== WHAT TO PRODUCE ==
Beneath this line are the data; copy exactly the part of them that opens with the line containing "Go to the Permissions tab" and closes with the line containing "is (831, 1456).", and only that part.

== SUPPLIED MATERIAL ==
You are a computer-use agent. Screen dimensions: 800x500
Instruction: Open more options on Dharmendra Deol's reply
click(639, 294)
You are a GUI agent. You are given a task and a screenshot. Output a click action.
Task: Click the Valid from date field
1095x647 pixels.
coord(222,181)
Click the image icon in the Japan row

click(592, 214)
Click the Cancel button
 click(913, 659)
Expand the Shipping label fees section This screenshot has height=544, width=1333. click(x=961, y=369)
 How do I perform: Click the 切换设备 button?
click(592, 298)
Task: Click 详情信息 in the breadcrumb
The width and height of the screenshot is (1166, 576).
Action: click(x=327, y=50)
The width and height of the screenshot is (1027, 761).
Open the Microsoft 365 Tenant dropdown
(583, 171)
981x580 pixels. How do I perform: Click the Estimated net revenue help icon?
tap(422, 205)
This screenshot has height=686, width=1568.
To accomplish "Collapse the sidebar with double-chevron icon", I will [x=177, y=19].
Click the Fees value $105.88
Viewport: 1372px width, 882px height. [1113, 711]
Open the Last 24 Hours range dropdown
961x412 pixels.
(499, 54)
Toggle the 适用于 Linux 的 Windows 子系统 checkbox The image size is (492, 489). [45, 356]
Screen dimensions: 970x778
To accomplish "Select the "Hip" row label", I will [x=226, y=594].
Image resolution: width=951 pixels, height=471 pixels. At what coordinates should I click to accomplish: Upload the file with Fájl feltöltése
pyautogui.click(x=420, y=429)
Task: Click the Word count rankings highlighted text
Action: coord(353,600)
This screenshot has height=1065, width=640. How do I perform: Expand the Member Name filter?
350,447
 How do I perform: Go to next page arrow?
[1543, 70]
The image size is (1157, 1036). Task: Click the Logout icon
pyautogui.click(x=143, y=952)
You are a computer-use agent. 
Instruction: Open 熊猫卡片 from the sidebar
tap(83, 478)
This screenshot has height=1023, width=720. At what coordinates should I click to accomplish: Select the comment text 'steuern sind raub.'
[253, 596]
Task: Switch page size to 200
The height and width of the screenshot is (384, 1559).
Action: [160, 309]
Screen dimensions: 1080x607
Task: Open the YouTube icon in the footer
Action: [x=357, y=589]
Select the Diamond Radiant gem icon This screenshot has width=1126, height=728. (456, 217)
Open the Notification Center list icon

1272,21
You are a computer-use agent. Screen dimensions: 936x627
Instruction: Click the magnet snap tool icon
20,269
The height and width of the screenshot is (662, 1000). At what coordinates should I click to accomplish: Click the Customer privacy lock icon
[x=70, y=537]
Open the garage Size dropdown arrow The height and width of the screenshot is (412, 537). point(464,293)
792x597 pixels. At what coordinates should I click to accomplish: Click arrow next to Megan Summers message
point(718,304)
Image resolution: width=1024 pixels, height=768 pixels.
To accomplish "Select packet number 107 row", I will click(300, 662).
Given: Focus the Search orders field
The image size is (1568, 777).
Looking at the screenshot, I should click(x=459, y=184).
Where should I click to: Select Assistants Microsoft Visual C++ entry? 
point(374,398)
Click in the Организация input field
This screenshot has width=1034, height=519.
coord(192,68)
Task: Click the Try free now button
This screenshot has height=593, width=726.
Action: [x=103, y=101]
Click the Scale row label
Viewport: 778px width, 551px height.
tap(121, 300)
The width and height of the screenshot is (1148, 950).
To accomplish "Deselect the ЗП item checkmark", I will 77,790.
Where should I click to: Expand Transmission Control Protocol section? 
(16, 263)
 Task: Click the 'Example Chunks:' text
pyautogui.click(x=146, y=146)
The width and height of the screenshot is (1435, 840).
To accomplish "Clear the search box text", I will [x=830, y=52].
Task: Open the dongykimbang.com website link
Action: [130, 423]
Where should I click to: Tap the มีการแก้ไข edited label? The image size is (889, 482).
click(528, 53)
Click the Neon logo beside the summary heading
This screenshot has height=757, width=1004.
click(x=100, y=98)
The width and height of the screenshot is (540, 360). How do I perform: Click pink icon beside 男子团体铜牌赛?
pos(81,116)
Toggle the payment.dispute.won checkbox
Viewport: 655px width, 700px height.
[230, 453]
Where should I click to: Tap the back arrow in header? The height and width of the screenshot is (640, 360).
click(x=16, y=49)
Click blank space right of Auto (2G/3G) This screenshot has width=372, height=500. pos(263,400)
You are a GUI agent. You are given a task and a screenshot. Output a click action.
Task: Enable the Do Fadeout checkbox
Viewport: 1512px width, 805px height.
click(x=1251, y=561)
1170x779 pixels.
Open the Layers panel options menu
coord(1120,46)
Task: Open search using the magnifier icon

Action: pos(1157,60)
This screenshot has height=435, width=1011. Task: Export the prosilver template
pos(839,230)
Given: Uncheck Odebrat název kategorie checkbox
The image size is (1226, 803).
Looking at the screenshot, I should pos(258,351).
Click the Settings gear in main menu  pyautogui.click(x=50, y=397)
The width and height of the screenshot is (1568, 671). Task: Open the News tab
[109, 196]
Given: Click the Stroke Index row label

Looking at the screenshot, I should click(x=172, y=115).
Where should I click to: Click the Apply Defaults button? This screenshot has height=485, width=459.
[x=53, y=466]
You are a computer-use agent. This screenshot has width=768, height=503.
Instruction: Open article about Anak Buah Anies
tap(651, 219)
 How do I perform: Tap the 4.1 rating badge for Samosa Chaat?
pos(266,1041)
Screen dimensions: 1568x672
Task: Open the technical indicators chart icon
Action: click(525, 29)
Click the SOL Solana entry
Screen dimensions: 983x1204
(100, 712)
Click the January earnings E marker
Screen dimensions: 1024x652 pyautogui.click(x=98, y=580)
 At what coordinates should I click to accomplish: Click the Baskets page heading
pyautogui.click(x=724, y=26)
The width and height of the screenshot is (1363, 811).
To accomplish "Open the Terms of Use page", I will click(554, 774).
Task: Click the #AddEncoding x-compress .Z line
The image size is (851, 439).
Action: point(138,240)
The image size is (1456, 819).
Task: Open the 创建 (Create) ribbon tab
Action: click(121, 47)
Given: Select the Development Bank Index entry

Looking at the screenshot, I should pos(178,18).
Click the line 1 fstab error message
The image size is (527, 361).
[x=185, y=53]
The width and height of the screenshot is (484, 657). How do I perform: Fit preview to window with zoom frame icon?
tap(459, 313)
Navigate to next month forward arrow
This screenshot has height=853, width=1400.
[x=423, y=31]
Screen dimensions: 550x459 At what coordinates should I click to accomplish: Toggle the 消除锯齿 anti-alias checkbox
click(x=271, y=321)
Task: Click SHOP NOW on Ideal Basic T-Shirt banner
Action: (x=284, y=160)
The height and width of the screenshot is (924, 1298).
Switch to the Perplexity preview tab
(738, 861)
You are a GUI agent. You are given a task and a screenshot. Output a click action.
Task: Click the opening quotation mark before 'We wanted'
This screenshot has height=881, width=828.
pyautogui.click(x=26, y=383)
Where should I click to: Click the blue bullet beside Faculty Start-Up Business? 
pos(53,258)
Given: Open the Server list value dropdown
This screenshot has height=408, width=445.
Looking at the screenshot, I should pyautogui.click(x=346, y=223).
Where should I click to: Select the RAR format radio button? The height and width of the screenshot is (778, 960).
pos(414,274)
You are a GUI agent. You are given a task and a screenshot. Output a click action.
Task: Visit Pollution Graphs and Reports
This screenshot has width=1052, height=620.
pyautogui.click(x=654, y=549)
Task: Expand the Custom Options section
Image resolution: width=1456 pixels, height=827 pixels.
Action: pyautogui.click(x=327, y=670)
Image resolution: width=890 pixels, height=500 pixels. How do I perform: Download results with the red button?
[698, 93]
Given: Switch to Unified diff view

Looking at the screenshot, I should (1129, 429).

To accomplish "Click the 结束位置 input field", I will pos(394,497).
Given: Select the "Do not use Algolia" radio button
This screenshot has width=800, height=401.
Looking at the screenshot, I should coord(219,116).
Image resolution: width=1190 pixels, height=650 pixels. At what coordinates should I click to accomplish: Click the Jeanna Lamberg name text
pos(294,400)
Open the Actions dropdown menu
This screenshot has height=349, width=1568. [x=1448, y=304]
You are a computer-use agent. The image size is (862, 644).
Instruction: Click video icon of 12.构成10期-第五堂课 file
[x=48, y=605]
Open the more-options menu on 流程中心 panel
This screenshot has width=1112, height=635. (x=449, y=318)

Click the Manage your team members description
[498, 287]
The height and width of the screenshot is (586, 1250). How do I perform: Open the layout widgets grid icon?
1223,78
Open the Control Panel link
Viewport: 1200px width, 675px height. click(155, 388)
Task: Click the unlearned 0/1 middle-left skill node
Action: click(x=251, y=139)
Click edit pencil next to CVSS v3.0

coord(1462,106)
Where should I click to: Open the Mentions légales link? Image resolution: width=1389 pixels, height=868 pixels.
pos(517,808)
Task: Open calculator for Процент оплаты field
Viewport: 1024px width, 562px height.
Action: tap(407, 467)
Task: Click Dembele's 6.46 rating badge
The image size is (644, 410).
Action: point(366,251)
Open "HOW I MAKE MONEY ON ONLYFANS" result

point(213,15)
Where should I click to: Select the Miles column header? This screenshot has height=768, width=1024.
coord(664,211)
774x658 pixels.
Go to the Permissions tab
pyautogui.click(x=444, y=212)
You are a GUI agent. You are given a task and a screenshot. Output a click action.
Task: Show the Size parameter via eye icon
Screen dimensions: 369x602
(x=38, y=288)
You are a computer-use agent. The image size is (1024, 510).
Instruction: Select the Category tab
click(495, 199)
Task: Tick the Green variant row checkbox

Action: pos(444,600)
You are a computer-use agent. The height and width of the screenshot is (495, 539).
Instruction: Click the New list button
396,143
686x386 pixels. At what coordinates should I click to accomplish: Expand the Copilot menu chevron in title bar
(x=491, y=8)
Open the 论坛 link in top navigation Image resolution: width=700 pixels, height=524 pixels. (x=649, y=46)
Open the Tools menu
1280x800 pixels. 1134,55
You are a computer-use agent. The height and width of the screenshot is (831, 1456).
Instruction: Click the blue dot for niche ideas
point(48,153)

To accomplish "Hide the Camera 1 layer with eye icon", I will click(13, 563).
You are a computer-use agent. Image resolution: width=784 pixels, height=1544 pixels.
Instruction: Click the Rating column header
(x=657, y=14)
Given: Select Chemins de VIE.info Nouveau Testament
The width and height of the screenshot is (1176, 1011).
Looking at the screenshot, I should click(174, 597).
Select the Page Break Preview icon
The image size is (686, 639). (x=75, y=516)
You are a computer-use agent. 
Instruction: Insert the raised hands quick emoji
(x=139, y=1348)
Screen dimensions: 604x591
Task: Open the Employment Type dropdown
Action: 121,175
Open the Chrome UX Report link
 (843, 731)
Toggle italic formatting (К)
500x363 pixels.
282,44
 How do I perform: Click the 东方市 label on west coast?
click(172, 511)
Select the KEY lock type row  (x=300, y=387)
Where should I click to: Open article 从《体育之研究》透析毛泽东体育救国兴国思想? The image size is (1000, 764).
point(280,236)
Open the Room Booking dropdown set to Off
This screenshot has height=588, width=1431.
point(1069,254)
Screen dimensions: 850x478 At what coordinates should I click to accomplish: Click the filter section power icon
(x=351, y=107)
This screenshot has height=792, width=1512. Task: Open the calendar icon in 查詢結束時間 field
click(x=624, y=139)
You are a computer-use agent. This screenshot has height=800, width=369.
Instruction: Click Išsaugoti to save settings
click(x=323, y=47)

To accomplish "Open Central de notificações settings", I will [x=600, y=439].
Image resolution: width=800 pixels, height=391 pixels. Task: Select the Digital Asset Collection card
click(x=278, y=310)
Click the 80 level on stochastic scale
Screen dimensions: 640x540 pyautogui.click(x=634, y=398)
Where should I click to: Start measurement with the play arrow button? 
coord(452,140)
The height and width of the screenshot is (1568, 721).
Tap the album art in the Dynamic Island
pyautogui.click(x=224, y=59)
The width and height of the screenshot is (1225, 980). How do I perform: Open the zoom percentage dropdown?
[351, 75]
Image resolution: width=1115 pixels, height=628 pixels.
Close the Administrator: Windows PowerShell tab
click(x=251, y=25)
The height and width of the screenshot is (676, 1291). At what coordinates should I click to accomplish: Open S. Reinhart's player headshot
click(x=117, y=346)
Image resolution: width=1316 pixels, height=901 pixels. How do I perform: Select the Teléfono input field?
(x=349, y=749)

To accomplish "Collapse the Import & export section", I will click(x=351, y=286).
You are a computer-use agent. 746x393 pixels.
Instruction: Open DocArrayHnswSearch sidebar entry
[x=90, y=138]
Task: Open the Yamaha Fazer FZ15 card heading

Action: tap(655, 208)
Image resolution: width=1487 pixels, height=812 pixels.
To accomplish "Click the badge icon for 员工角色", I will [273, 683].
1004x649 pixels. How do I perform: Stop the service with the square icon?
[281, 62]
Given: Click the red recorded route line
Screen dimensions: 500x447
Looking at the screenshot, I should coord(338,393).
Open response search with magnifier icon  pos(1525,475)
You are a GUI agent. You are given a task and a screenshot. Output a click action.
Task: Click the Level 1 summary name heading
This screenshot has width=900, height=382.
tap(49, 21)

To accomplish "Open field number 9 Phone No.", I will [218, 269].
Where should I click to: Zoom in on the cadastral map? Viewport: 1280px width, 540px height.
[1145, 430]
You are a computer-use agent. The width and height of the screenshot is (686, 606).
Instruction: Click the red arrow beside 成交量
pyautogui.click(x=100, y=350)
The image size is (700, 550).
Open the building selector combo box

== ANSWER SPACE ==
Go to the Permissions tab
pyautogui.click(x=444, y=212)
You are a GUI agent. You are given a task and a screenshot. Output a click action.
Task: Show the Size parameter via eye icon
Screen dimensions: 369x602
(x=38, y=288)
You are a computer-use agent. The image size is (1024, 510).
Instruction: Select the Category tab
click(495, 199)
Task: Tick the Green variant row checkbox

Action: pos(444,600)
You are a computer-use agent. The height and width of the screenshot is (495, 539).
Instruction: Click the New list button
396,143
686x386 pixels. At what coordinates should I click to accomplish: Expand the Copilot menu chevron in title bar
(x=491, y=8)
Open the 论坛 link in top navigation Image resolution: width=700 pixels, height=524 pixels. (x=649, y=46)
Open the Tools menu
1280x800 pixels. 1134,55
You are a computer-use agent. The height and width of the screenshot is (831, 1456).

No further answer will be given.